And he doesn't want to do that with The Boys, as much as I want it to go on forever because it's good for me financially.
I respect that they want to close it down and tell a complete story."
"And in that regard, I'm excited to see how they wrap it all up.
And I'm curious who's going to survive.
Who's going to survive?
Okay, that's interesting."
"You've mentioned Marvel and DC several times.
Of course, you also have a story with them.
So how do you feel?
What can you tell me about this sort of saturation we've seen mostly on TV and movies?
And more specifically with Marvel in the past few years?
Do you think they're coming back to terms now?
Or is it just a lot to feed to viewers?
I'm one of the few people that's enjoyed it all for the most part."
"I haven't watched anything in the Marvel universe that I went, Oh, that's awful.
I don't like that at all.
I like everything."
"I think the majesty of the first arc in the movies is diminished a bit because of the plethora.
But it's thrilling for me to see these characters finally brought to life in a way that respects their roots and that the costumes look like the costumes and that the characters are the characters.
And that Fantastic Four trailer, I'm going to be first in line to go see that movie."
"I'm so excited about James Gunn's Superman.
That makes me feel like I did when I was a kid.
And I still think those Marvel movies, especially Endgame, Infinity War, all that, that was amazing."
"That was some epic cinema.
And to see the characters so fully realized like they were supposed to be in the comics in ways that they couldn't even get their head around in the 90s.
There's a terrible 1990s Captain America film."
"Have you ever seen that?
I don't think so.
The Red Skull is Italian.
Oh, it's awful.
No, I don't think so."
"He's got rubber ears.
It's terrible.
Now I have to watch it.
Now you have to.
It's on YouTube."
"But I'm telling you, it's like you watch that compared to Captain America, the first Avengers, and you see how far we've come.
And as a fan, I love it.
I love seeing these characters realized."
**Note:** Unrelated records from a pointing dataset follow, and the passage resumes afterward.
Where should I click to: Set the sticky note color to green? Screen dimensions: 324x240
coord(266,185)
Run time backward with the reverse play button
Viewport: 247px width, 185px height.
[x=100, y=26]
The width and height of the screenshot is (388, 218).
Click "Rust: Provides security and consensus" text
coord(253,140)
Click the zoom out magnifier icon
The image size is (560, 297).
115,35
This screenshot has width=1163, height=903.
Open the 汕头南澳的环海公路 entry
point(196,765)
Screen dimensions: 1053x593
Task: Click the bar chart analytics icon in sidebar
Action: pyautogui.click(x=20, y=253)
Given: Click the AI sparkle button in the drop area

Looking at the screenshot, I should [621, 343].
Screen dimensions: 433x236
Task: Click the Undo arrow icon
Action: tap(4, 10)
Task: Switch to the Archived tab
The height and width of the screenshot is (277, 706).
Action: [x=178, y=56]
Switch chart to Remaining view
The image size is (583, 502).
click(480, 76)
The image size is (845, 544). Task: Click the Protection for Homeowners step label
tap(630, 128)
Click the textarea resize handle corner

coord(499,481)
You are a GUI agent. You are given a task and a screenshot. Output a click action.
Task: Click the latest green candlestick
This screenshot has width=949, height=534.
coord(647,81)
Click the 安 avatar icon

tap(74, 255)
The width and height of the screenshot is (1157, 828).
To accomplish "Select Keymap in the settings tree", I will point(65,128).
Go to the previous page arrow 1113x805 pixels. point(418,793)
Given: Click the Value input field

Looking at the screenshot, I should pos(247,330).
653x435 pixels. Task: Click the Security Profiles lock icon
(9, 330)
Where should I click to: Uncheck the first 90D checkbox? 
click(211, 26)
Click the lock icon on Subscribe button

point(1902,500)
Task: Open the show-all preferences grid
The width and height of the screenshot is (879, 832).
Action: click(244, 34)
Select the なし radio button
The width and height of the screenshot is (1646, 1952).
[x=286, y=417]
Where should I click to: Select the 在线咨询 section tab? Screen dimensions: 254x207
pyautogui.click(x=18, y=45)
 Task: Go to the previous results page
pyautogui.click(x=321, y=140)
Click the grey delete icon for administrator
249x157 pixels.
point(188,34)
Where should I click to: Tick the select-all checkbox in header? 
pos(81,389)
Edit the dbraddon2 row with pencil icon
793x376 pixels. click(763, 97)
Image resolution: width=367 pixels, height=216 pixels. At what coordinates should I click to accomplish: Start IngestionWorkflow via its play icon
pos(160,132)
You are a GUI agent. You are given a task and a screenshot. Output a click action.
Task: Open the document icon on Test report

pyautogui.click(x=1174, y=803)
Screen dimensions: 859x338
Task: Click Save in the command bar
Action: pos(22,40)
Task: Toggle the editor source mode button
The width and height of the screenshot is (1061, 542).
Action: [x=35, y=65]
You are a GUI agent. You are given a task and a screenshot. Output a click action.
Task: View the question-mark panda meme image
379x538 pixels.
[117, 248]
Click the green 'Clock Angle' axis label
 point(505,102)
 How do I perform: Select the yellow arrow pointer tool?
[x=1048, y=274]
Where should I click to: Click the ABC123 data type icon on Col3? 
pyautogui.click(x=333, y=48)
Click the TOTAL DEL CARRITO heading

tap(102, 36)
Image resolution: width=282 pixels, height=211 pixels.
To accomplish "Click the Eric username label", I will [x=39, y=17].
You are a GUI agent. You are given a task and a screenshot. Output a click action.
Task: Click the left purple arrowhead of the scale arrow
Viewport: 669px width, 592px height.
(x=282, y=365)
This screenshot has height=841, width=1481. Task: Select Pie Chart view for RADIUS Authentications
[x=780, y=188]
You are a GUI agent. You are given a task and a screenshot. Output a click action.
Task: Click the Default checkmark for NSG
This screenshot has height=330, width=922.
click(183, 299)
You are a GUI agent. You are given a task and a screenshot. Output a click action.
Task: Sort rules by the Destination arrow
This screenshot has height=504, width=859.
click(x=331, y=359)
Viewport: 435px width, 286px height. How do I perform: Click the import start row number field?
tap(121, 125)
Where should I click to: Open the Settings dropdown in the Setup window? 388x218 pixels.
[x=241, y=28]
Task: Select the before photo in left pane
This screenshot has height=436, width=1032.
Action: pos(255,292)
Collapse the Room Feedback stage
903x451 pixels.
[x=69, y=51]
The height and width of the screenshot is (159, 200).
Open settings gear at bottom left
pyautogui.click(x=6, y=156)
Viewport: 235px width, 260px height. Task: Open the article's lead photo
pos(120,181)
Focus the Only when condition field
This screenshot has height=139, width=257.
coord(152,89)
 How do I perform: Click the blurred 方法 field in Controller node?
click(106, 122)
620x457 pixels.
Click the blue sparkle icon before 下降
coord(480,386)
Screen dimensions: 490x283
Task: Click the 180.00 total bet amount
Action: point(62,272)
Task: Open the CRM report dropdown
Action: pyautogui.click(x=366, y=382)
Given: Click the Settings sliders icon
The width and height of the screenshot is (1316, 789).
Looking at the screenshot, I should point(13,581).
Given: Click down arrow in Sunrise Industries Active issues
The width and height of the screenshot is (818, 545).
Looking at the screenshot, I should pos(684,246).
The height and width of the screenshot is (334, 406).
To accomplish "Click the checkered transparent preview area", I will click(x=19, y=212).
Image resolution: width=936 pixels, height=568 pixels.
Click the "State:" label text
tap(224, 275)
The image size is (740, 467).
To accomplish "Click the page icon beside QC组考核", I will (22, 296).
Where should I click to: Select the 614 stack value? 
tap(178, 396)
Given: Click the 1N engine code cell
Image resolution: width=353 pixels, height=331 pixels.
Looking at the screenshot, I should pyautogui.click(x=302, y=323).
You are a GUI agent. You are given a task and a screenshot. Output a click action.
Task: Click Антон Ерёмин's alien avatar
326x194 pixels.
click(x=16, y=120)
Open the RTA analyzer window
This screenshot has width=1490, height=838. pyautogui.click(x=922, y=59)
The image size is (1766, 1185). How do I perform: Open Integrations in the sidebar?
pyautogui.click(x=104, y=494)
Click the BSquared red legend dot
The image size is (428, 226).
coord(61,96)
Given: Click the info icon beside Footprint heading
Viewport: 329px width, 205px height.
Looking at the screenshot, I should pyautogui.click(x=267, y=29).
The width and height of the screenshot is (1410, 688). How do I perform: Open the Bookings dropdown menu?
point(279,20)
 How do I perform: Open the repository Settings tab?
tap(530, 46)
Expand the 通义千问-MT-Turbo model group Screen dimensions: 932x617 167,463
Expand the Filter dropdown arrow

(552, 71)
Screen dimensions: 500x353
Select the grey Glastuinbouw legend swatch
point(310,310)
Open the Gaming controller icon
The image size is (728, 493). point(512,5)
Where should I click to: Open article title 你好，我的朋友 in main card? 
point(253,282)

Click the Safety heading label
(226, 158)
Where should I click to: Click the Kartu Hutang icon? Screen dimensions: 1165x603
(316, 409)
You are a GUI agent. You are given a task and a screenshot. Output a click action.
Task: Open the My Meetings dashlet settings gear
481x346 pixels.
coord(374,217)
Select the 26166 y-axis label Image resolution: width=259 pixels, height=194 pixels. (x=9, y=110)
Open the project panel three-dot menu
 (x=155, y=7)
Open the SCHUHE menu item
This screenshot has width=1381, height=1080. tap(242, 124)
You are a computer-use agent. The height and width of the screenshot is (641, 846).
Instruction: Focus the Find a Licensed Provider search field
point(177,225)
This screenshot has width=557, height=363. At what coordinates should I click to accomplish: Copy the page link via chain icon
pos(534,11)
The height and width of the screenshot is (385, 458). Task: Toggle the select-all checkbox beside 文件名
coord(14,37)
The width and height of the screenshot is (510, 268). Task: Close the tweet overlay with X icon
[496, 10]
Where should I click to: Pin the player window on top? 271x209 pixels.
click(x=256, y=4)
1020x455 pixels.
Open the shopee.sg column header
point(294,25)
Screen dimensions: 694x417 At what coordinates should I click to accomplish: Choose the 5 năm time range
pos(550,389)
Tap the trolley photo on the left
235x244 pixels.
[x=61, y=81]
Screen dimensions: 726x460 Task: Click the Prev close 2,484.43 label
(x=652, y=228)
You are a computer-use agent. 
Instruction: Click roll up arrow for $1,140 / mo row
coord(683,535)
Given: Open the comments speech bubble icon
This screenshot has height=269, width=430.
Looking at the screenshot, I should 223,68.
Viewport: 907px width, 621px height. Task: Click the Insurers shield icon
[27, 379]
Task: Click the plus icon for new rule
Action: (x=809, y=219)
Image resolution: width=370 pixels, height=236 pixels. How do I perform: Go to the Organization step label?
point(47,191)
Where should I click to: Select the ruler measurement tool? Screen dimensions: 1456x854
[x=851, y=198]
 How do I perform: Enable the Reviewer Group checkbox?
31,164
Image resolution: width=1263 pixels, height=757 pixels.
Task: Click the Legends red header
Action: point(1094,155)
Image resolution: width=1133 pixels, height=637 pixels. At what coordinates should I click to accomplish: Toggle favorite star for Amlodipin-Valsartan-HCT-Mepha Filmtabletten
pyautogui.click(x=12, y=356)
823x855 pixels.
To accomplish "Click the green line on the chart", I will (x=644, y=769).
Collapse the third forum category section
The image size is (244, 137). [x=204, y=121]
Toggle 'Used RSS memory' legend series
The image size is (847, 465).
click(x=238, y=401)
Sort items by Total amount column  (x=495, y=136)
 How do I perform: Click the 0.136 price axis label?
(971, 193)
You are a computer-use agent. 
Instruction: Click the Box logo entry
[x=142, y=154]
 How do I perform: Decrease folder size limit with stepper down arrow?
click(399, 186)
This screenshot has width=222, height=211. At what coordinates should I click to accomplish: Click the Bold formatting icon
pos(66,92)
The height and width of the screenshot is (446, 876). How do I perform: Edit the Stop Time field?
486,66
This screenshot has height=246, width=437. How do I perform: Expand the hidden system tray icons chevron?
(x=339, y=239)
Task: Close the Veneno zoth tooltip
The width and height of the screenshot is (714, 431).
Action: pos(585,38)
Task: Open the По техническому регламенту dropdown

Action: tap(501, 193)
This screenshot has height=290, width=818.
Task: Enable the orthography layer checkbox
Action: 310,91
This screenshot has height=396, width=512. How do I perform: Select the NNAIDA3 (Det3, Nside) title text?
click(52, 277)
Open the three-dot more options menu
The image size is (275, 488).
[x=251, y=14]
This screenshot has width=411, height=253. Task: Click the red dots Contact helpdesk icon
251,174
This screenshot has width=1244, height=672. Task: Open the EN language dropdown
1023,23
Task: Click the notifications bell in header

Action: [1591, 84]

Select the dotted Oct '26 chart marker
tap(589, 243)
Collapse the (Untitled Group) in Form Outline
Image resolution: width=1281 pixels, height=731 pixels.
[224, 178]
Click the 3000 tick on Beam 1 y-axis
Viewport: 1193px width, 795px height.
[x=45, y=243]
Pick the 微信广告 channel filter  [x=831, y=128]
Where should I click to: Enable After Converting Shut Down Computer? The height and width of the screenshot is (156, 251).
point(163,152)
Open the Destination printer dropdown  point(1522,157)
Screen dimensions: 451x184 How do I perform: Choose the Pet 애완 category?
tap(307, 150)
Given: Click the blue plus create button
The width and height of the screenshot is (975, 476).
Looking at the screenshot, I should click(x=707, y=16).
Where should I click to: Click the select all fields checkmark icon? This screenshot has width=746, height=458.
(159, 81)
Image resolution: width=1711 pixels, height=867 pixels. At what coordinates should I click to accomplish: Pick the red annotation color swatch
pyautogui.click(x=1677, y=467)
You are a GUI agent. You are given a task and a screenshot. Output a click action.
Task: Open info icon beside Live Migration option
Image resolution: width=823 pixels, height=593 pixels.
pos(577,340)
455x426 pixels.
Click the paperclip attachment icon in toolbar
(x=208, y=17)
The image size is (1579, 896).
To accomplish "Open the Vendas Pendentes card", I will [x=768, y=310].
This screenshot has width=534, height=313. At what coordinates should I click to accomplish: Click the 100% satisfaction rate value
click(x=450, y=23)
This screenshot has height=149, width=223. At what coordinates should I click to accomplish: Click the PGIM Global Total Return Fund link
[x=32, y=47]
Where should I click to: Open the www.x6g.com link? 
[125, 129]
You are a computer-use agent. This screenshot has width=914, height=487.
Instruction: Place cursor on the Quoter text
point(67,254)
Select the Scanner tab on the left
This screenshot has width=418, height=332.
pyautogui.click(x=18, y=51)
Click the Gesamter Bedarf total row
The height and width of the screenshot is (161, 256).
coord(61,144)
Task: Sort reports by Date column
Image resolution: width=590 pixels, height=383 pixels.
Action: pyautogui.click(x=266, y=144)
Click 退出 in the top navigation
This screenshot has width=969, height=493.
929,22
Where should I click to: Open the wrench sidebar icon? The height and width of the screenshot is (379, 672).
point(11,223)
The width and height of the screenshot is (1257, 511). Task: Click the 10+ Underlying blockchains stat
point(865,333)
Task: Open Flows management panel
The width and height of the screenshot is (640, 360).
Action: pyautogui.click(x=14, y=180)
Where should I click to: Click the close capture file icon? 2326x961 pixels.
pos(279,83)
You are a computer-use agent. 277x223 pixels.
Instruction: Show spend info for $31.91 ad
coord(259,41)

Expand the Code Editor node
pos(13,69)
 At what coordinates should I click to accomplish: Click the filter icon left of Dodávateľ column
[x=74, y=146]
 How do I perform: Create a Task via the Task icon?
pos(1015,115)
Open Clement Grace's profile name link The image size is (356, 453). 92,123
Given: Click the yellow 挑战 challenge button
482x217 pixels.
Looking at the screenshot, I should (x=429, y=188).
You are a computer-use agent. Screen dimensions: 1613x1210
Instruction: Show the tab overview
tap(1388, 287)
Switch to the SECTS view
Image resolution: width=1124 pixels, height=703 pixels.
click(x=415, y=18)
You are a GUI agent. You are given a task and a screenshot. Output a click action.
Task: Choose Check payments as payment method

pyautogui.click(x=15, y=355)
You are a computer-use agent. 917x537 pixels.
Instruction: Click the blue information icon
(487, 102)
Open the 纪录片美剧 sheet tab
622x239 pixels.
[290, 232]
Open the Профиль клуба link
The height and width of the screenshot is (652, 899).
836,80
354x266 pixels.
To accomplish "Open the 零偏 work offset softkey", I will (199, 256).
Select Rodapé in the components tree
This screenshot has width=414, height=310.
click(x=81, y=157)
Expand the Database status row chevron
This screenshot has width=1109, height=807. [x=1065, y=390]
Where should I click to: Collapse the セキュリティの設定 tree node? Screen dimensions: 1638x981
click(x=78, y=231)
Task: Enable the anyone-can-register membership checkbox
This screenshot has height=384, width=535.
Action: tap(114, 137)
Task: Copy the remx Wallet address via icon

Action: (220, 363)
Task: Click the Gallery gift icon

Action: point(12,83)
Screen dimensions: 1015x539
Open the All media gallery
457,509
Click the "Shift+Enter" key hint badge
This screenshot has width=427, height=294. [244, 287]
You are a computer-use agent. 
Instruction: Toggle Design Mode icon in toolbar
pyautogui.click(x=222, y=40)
"I like that Daredevil TV show.
I like it all.
All right, final one.
We started talking about how foreseen both Transmetropolitan and The Boys have been so far."
"And there's going to be a recurrent question I'm going to ask many artists here, which is about AI.
Of course, in The Boys, we see it in the TV show.
We see with social media foreseeing some of the things that are going to come next, right?
How do you feel about that?
Do you think it can be used as a tool?
It is a threat to you artists?
Have you tried it out?
What's your stance?
I have not tried it out very much, although I had a chat with an AI being, because I got an advertisement."
"And I'm like, I'm curious.
So I asked.
I had a conversation with an AI being.
About the Captain America movie?
No."
"Just like, what's it like to be you?
But she was confused by my questions.
I felt like I was getting sold something.
All right."
"The funniest thing the AI said is like, I really like this interesting connection we're having.
I'm like, oh, do you?
But no, AI is like anything else.
The idea that when the internet first came out, everybody was like, it's going to be the end."
"And when this came out, television's going to ruin everything.
I don't know.
And none of us do.
But what I think is, if you dig a little deeper, the things that AI are doing that will help humanity are amazing."
"And there's a lot of that happening.
But it's not sexy.
So people don't hear about it.
But for example, there's a set of robots in Seattle that they put to work that can identify within a millisecond what kind of plastic is coming down a giant conveyor belt and put it and separate it into proper recycling."
"That's something no human wants to do or could do quickly.
This thing can do it all night long.
As long as it's plugged in, boom, that's AI at work.
And another thing is that they can run genomes as a way of cancer research."
"And that would be, once upon a time, human being would have to go, slide number one.
Okay.
There it is.
Slide number two."
"Takes years.
Years.
Now can do it overnight while you're sleeping.
So that's amazing.
But artwork."
"It always looks crappy right now.
Will it always?
I don't know.
You see hands that are like this and somebody smiling like this in a picture that they're trying to say is like, look what I thought of."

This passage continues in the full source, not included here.